● **Entries shown**
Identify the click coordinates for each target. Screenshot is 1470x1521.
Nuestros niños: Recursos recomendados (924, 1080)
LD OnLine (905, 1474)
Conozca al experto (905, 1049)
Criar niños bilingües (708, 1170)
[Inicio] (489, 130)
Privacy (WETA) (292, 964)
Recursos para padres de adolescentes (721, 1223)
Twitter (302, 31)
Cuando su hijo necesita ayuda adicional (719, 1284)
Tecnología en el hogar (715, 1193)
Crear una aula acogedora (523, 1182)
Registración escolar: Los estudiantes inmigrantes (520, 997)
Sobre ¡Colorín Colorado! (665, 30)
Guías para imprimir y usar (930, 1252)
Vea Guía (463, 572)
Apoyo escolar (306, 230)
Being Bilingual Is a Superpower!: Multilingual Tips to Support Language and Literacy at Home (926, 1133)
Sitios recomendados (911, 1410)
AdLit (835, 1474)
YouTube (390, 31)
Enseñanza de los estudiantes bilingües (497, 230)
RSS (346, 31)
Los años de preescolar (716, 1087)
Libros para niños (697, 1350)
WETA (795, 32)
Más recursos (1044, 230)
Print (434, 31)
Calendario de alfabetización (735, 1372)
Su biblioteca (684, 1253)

● **Your task**
Report the number of lines above that contain the word "estudiantes", and only that number.

● **Reply**
2